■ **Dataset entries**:
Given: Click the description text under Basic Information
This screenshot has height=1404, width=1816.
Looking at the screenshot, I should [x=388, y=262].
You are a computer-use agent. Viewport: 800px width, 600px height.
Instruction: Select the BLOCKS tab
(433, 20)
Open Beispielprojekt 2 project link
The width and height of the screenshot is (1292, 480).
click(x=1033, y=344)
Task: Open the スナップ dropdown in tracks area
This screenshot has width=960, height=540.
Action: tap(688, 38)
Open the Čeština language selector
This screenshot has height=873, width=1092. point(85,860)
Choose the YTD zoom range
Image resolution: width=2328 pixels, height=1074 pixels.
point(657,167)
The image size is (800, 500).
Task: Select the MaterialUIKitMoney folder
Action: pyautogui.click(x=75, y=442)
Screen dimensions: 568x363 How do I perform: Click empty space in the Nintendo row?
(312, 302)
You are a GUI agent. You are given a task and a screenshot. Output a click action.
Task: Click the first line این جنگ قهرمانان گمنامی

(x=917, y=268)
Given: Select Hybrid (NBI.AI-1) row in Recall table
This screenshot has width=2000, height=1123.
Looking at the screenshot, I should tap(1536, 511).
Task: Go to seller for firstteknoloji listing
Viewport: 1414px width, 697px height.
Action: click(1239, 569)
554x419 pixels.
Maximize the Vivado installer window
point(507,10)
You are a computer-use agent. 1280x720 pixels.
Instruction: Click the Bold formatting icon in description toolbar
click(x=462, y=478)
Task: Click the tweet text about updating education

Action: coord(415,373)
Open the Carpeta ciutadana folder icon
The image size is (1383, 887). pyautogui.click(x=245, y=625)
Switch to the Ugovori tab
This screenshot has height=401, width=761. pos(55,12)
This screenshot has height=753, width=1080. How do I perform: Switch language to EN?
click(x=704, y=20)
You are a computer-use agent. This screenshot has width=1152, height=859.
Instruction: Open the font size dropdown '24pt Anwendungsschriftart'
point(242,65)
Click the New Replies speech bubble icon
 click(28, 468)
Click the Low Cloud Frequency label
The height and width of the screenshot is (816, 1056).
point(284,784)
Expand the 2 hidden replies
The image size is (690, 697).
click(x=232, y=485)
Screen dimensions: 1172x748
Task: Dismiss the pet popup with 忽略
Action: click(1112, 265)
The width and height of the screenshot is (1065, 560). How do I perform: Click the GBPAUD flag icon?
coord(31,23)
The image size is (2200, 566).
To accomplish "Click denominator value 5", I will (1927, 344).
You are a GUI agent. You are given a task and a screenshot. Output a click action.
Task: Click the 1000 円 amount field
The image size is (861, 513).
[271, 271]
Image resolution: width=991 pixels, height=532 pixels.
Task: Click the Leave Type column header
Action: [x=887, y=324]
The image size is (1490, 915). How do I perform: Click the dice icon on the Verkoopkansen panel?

■ **WHAT YOU NEED TO DO**: Look through the entries above and copy each line that has "computer" in it.

■ **WRITTEN ANSWER**:
You are a computer-use agent. Viewport: 800px width, 600px height.
You are a computer-use agent. 1280x720 pixels.
You are a computer-use agent. This screenshot has width=1152, height=859.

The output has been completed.